When one of my friends told me about the HBO miniseries Chernobyl, I was somewhat skeptical about watching it.
I grew up in Gomel, Belarus. On April 26, 1986, I was playing soccer outside when a huge gust of wind blew the ball across the yard. My grandmother ran out and told me and my friends to get inside in case it starts raining. No one knew what actually happened; even when the government finally admitted that there was an accident at the Chernobyl nuclear power plant, the news downplayed the extent of the damage and of the danger, calling it a “minor accident with only four casualties”.
I am not going to go into the details of the aftermath – plenty of books, articles, and documentaries have been created to tell the story of Chernobyl.
In 2006, twenty years after the accident, I decided to travel to Chernobyl and see for myself the remnants of Chernobyl and Pripyat, the exclusion zone, and the people who live and work there.
It was surprisingly easy to travel into the exclusion zone – a quick Google search got me to SoloEast Travel, a Kiev-based company that organizes Chernobyl tours.
The whole experience of visiting Chernobyl and Pripyat was surreal; after coming back to the United States I pretty much archived the photos and the notebooks.
After the first episode of the HBO miniseries, I went back through my backups and looked through close to 2,000 photos and dozens of scanned notes.
Here are a few of the photos…

A stork nest on a telephone pole on the way from Kiev to Chernobyl. It is an old Russian/Ukrainian/Byelorussian belief that when storks return to their nests, everything is going to be OK.

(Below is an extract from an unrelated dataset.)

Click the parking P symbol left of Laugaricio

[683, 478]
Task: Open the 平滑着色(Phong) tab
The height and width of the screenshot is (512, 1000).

КПП – Контрольно-пропускной пункт. Exclusion Zone entrance checkpoint / passport control



“The Chernobyl liquidators were the civil and military personnel who were called upon to deal with consequences of the 1986 Chernobyl nuclear disaster in the Soviet Union on the site of the event.” – https://en.wikipedia.org/wiki/Chernobyl_liquidators


Both of Maria’s sons were in the first wave of Chernobyl liquidators. They died several years after the cleanup was completed.